La responsabilità penale è personale, quindi anche il risarcimento che ne consegue è di natura personale. Parliamo di circa 700 mila euro (500mila al padre di Giulia, 100mila sia al fratello che la sorella e 30mila ciascuno alla nonna e lo zio), poi c'è tutto il pagamento delle spese processuali che sono a carico suo. Ma con quali risorse Turetta dovrebbe fare fronte a questo esborso? Reputo assai improbabile che le parti civili ricevano realmente un ristoro economico.

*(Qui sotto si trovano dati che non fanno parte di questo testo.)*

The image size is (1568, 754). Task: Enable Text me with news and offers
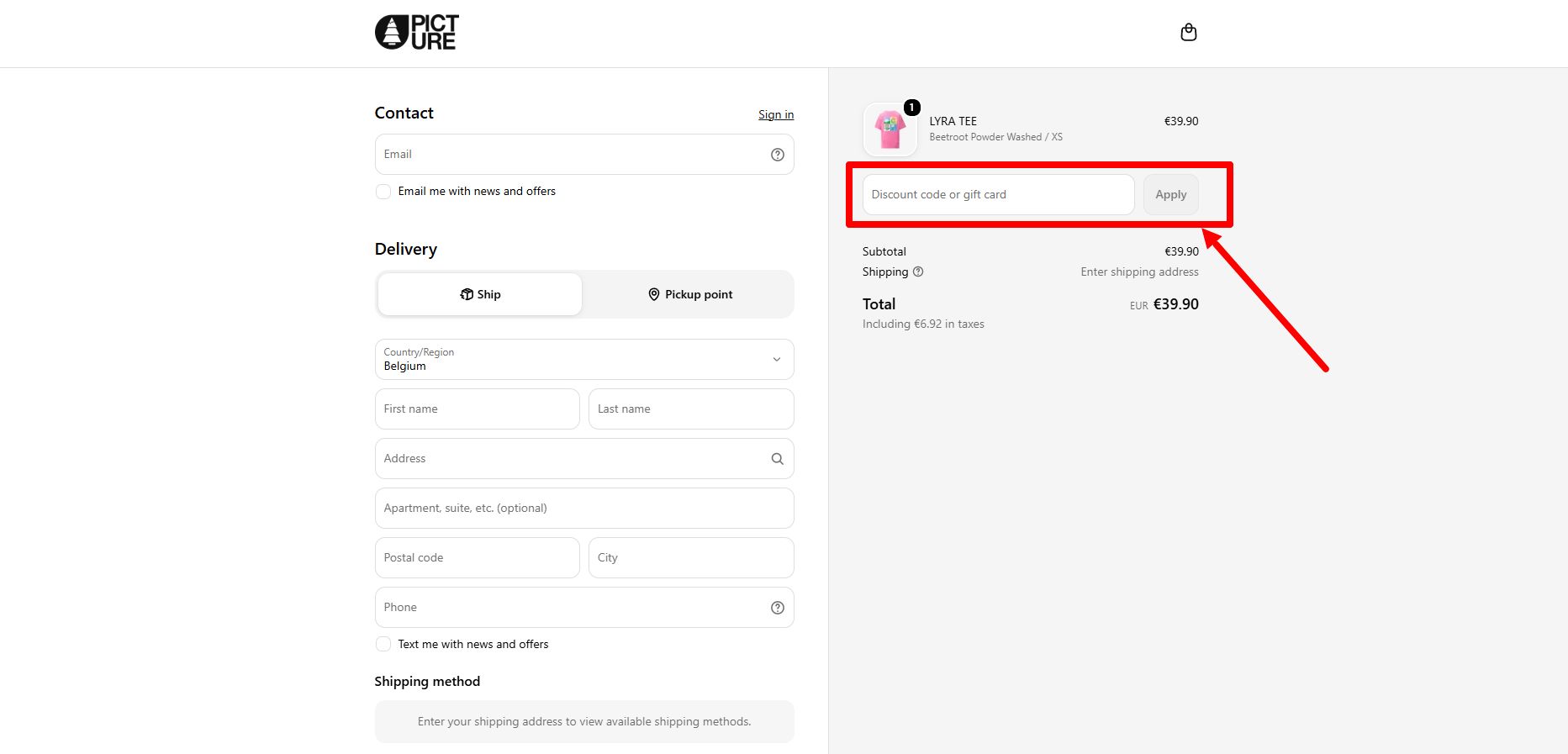(383, 645)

E sui difensori di Filippo Turetta?
Vorrei spezzare una lancia in loro favore, perché sono stati male apostrofati e ingiustamente. La difesa è un diritto costituzionalmente garantito. Appartiene al diritto naturale il fatto di potere scegliere un difensore di fiducia. I colleghi hanno fatto esattamente il loro lavoro e lo hanno fatto con massimo rispetto, perché hanno consentito che questo dibattimento si svolgesse nel modo più rapido possibile. Non hanno chiesto perizie e non hanno perso tempo. Teniamo conto di una cosa, che Giulia è morta da un anno e già abbiamo una sentenza di primo grado, e questo non sarebbe mai avvenuto senza la collaborazione dei difensori di Turetta. Hanno consentito che confluissero nel dibattimento gli atti acquisiti durante le indagini preliminari. Ma che dovevano fare? Turetta è un assassino, ma come tutte le persone di questo mondo ha diritto a essere difeso. Appartiene, poi, al foro interno di ciascun professionista decidere se difendere una persona oppure no. Gli avvocati di Turetta andavano incontro non solo ad un caso molto difficile da trattare per loro, in cui si discuteva sull'applicazione delle aggravanti oppure no, perché Turetta era già reo confesso, ma con un'opinione di pubblica che era fortissimamente schierata contro. Le condizioni in cui hanno lavorato i colleghi sono state molto difficili. L’ergastolo, a mio avviso, è una pena giusta, ma una cosa sono le aule di tribunale e le leggi che ivi si applicano, altra è il sentimento che accompagna delitti così efferati.